Molecular basis of sequence-specific single-stranded DNA recognition by KH domains: solution structure of a complex between hnRNP K KH3 and single-stranded DNA

Abstract

To elucidate the basis of sequence-specific single-stranded (ss) DNA recognition by K homology (KH) domains, we have solved the solution structure of a complex between the KH3 domain of the transcriptional regulator heterogeneous nuclear ribonucleoprotein K (hnRNP K) and a 10mer ssDNA. We show that hnRNP K KH3 specifically recognizes a tetrad of sequence 5'd-TCCC. The complex is stabilized by a dense network of methyl-oxygen hydrogen bonds involving the methyl groups of three isoleucine residues and the O2 and N3 atoms of the two central cytosine bases. Comparison with the recently solved structure of a specific protein-ssDNA complex involving the KH3 and KH4 domains of the far upstream element (FUSE) binding protein FBP suggests that the amino acid located five residues N-terminal of the invariant GXXG motif, which is characteristic of all KH domains, plays a crucial role in discrimination of the first two bases of the tetrad.
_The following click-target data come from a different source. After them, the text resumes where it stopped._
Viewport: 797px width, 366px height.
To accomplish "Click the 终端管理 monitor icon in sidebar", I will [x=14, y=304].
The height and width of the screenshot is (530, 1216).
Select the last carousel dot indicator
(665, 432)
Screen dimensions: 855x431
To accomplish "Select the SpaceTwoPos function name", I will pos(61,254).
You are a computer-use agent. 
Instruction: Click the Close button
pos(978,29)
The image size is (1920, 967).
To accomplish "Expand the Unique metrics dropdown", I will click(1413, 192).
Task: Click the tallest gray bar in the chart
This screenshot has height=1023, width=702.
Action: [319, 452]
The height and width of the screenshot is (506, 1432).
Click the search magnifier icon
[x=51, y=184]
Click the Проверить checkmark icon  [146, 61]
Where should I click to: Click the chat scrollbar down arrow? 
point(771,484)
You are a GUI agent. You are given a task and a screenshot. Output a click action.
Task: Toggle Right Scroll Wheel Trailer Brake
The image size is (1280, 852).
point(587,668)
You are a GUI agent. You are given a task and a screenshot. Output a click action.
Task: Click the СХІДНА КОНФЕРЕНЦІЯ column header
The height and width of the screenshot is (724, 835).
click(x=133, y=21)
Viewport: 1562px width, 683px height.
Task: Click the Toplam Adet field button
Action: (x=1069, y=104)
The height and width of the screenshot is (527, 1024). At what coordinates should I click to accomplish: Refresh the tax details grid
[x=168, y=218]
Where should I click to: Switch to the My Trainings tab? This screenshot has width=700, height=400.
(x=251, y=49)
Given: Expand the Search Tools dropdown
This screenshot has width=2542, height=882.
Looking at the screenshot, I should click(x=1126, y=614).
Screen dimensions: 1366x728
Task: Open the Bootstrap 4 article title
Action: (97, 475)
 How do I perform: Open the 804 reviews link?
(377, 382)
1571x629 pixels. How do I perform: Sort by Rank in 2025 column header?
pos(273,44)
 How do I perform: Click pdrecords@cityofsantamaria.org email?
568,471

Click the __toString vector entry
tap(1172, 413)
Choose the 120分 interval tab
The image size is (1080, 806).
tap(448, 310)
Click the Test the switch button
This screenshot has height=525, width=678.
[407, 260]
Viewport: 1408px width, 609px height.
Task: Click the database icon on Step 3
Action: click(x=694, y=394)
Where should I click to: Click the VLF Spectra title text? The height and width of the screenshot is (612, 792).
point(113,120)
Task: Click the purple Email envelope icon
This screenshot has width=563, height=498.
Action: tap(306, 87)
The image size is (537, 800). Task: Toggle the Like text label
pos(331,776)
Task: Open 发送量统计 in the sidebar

Fig. 1. Solution structure of the hnRNP K KH3–ssDNA complex. (A) Strips from a 3D ¹³C-separated/¹²C-filtered NOE experiment illustrating intermolecular NOEs between protein protons attached to ¹³C and DNA protons attached to ¹²C (along the F₃ axis). (The two peaks in the lower panel marked by an x are residual diagonal peaks.) (B) Stereoview showing a superposition of the final 125 simulated annealing structures. The protein backbone (residues 11–85) is shown in red, and the DNA (nucleotides 5–9) in blue. Residues 1–10 and 86–90 of the protein are disordered in solution. Only the nucleotides that interact with the protein are shown. Although the whole ssDNA 10mer displays NOEs characteristic of right-handed DNA, the orientation of the nucleotides that do not contact the protein relative to the core complex (residues 11–85 and nucleotides 5–9) is poorly determined by the experimental data.

Fig. 2. ssDNA binding by hnRNP K KH3. (A) Overall complex. The protein is displayed as a molecular surface (left) and as a backbone tube (right); hydrophobic, uncharged hydrophilic, positively charged and negatively charged residues located in the ssDNA binding site are depicted in green, magenta, blue and red, respectively; the ssDNA heavy atoms are in gold. (B) Detailed stereoview showing the hydrogen-bonding interactions of the methyl groups of Ile29, Ile36 and Ile49 with the O2 and N3 atoms of the cytosine bases. Nucleotide numbering is in italics.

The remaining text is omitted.